-- PROBLEM --
Give exactly the lines from the one that contains "Instruction: Click the" through the end of the entries below, both included; the pictures stay out.

Stored items
····················
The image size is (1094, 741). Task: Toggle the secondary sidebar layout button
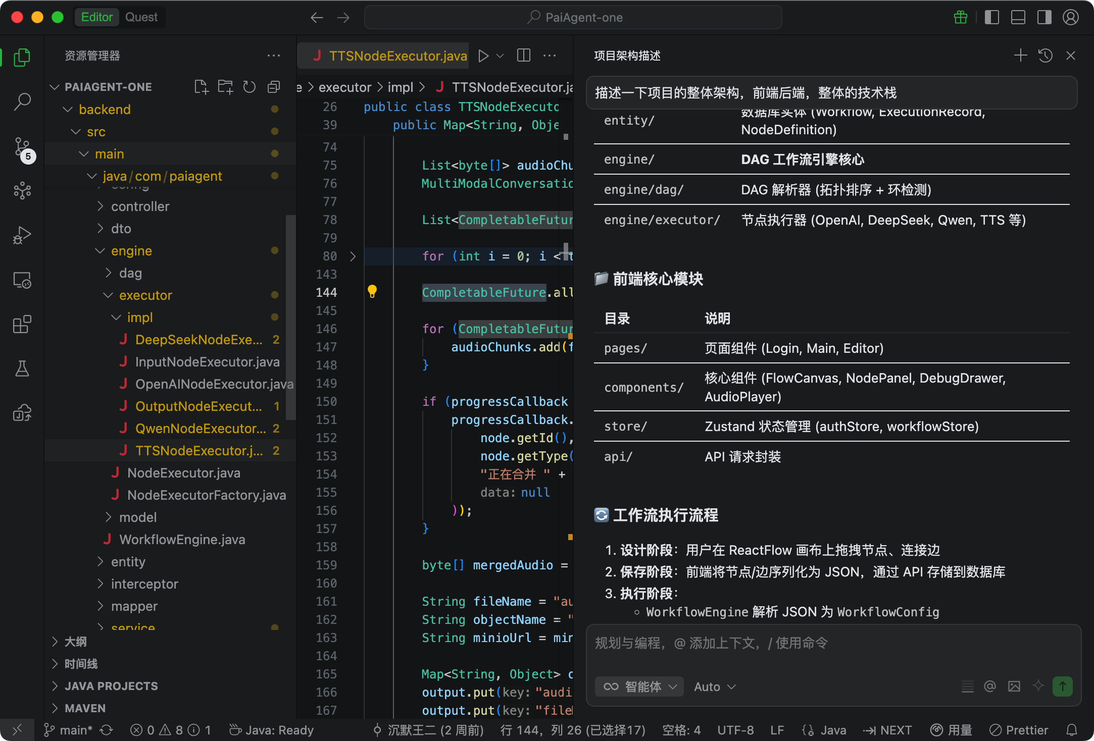1044,17
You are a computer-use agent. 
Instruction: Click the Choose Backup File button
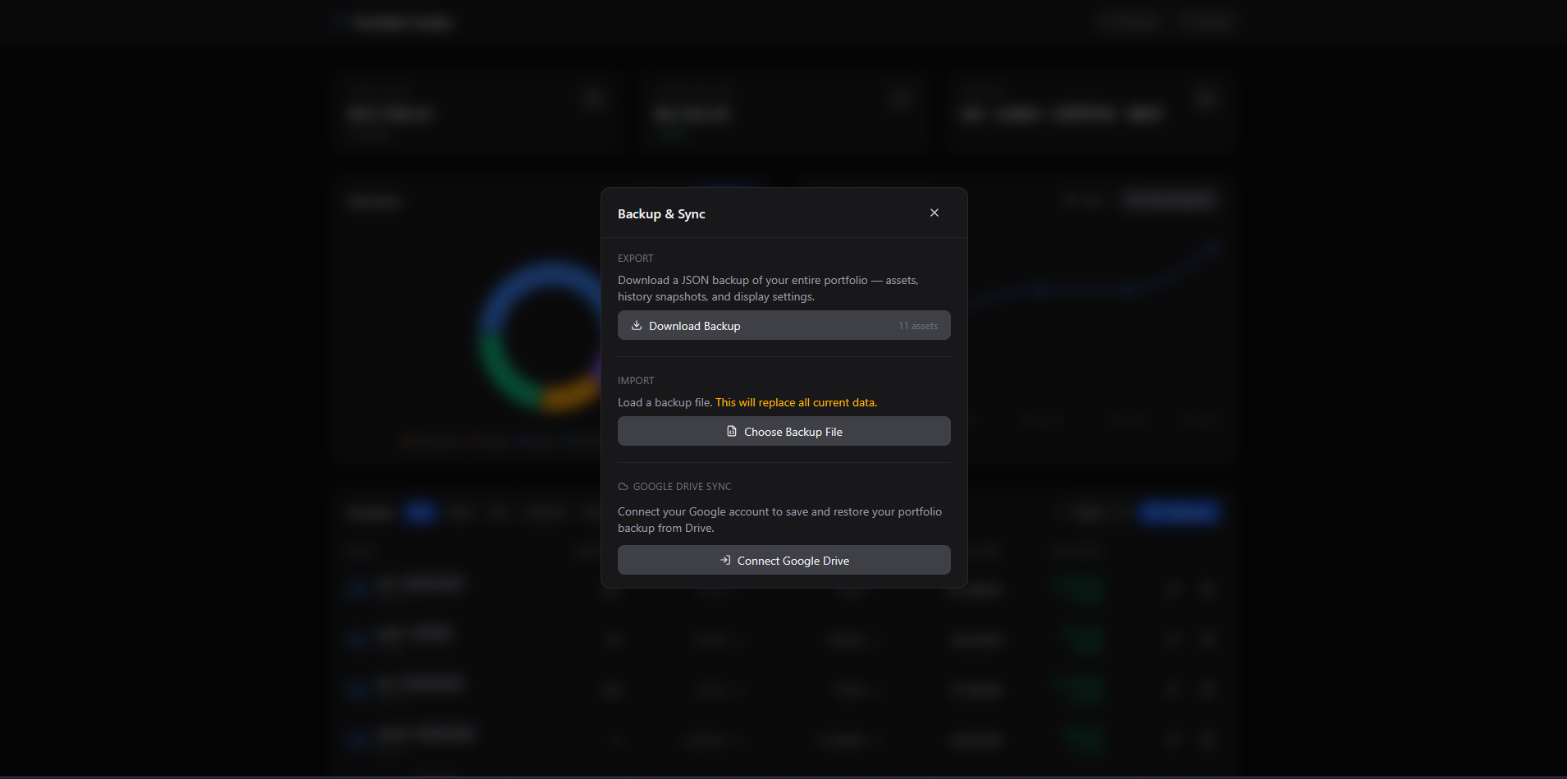pyautogui.click(x=784, y=431)
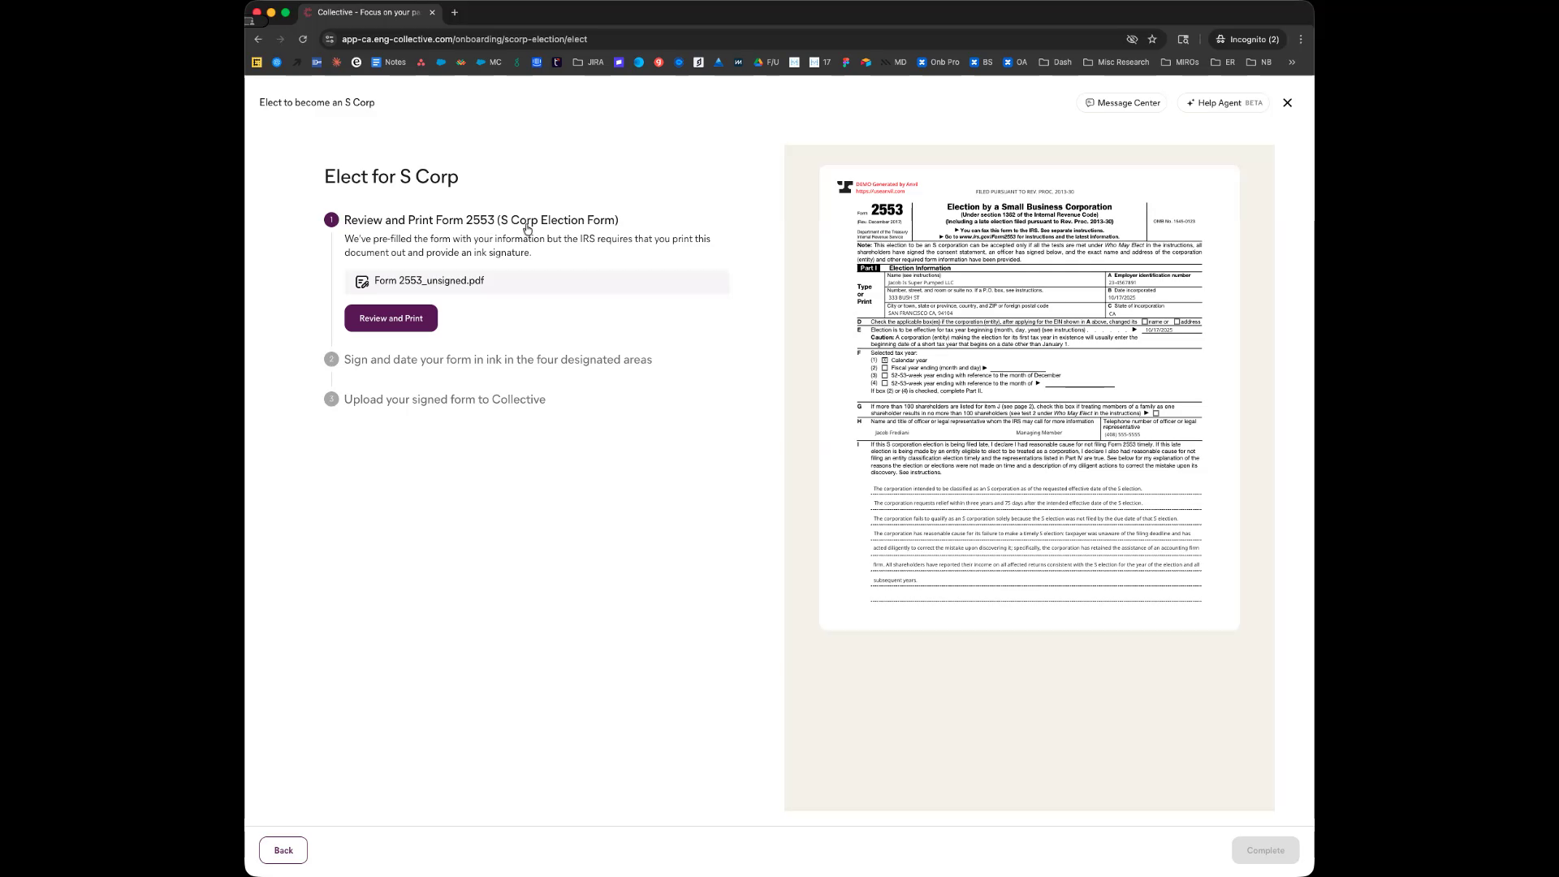Select step 2 Sign and date your form
Viewport: 1559px width, 877px height.
click(497, 360)
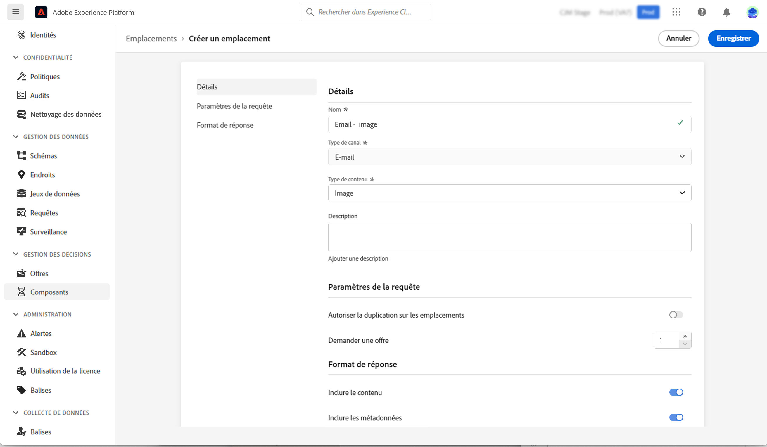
····················
-- RESPONSE TO THIS EXERCISE --
Instruction: Click the Choose Backup File button
pyautogui.click(x=784, y=431)
Select step 2 Sign and date your form
Viewport: 1559px width, 877px height.
click(497, 360)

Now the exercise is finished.